* Task input *
▼▼▼
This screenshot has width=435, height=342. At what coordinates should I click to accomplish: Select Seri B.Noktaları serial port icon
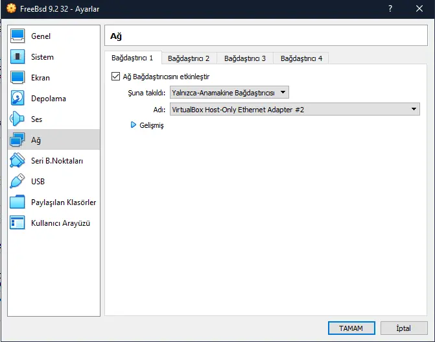pyautogui.click(x=18, y=161)
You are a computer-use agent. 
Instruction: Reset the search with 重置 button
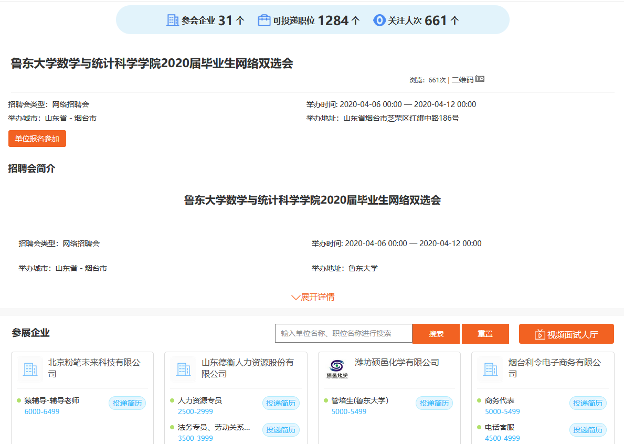(485, 334)
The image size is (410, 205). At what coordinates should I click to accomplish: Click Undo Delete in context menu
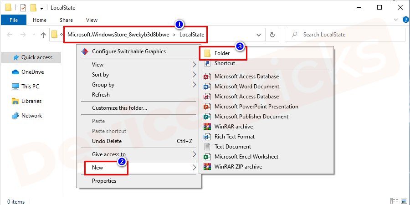pyautogui.click(x=107, y=141)
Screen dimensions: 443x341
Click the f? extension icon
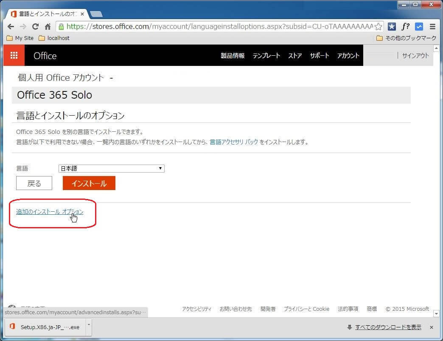pos(405,26)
▲▲▲
* Work order *
Transcribe exactly the portion of the material above that runs from the line containing "Screen dimensions: 443x341" through its last line, omitting all pictures.

* Written response *
Screen dimensions: 443x341
Click the f? extension icon
pos(405,26)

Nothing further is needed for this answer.